GRIEVING ABOUT THE STATE OF THE WORLD

It seemed appropriate that in NAIDOC Week I finally got to see the beautifully crafted theatre piece 7 Stages of Grieving created by Wesley Enoch and Deborah Mailman. It was first performed 30 years ago, and like Fran, it's hard to believe that many of the stories still play out for indigeneous people. In the words of the Yirra Yaakin programme for this new production:

From the Stolen Generations to protest marches, funeral rites to silent mourning, she gives voice to the collective stories of her ancestors, her family, and her people. The play shifts between moments of anger, humour, sorrow, and strength, as she becomes a vessel for memory and truth.

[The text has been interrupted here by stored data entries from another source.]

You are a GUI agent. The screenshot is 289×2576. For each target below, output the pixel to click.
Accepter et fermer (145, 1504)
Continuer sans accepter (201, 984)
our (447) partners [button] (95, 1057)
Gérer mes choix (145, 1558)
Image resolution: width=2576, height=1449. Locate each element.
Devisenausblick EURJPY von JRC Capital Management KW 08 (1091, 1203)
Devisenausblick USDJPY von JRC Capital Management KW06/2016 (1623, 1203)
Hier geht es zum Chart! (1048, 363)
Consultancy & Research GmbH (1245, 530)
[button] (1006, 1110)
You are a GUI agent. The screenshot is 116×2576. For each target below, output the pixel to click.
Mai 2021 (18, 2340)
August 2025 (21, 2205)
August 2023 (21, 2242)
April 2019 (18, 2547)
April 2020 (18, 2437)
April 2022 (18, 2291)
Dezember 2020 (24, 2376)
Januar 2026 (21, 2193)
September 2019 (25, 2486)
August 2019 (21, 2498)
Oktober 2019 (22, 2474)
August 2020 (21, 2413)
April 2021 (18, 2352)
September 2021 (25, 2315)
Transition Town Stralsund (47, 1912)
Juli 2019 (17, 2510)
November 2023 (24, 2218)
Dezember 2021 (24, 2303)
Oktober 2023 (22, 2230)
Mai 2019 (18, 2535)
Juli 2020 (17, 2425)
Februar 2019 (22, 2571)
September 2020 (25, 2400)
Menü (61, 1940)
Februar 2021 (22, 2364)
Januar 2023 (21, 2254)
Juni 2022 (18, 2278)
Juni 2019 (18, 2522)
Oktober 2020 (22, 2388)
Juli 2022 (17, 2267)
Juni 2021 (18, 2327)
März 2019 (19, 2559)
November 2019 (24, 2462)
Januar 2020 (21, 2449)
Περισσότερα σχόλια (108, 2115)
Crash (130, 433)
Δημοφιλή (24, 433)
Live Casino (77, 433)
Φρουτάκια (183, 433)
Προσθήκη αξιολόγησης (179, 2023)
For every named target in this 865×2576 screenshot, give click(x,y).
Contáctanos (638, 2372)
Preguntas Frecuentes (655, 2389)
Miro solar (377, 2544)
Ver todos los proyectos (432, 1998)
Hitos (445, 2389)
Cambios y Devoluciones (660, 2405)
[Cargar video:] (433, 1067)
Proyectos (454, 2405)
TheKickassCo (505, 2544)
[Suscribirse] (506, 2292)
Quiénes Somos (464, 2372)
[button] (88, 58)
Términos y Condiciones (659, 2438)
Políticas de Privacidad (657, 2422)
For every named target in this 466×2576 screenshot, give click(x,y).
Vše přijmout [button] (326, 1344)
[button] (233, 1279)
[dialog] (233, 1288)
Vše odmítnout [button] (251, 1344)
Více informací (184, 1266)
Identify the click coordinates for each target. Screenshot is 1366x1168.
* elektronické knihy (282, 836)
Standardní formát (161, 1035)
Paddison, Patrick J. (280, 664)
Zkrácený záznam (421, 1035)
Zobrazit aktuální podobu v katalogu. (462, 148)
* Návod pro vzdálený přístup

Structured around seven phases of grief, Dreaming, Invasion, Genocide, Protection, Assimilation, Self-Determination, and Reconciliation, the work invites you to reflect on what has been lost, and to bear witness to what endures: culture, connection to Country, and the resilience of First Nations people. 


Each of the issues are still with us - deaths that are too early, deaths in custody, children removed from community, racism, a history ignored. It ends an a slightly more optimistic note with the reconciliation walks but the 2023 defeated referendum on the Indigenous Voice to Parliament would have soured the mood yet again.

1994 - Sistergirl (photo by Jeff Busby)
The sense that for every small step forward in our growth as a community, there's an easy step back into racism reminds me of a story about indigenous actors facing discrimintion in Melbourne. In 1994, the cast of Sistergirl travelled from Perth to Melbourne to perform for Melbourne Theatre Company. I went out with some staff to the airport to welcome them and take them to their accommodation in St Kilda. One of the actors wanted to go shopping so I asked my Marketing Manager to take him to the nearest supermarket. She rang a short time later, upset, to say that three taxis had refused to take him. He was a tall, beautiful dancer from the Kimberley region. I suggested that she hide him, hail the taxi herself - she was petit and blonde - and then he could enter the taxi with her. That worked. But why should it have to?

Nearly 20 years late, in 2013, indigenous actors working on a production at Malthouse, had exactly the same experience. What makes the situation so horrible is that it's likely most of the taxi drivers concerned where from somewhere else and probably not white. Someone, the taxi companies perhaps, had told them not to trust indigenous customers.

And ten years on, the director of 7 Stages of Grieving, Bobbi Henry, spoke of her 15 year old son being followed in Myer by a security person. When the young man was brave enough to challenge them as to why him, the answer was "we're told to". Institutlional racism again.

On a more positive note, the Yirra Yaakin production was strong and moving with a powerful performance by young Noongar and Yamatiji woman Shontane Farmer.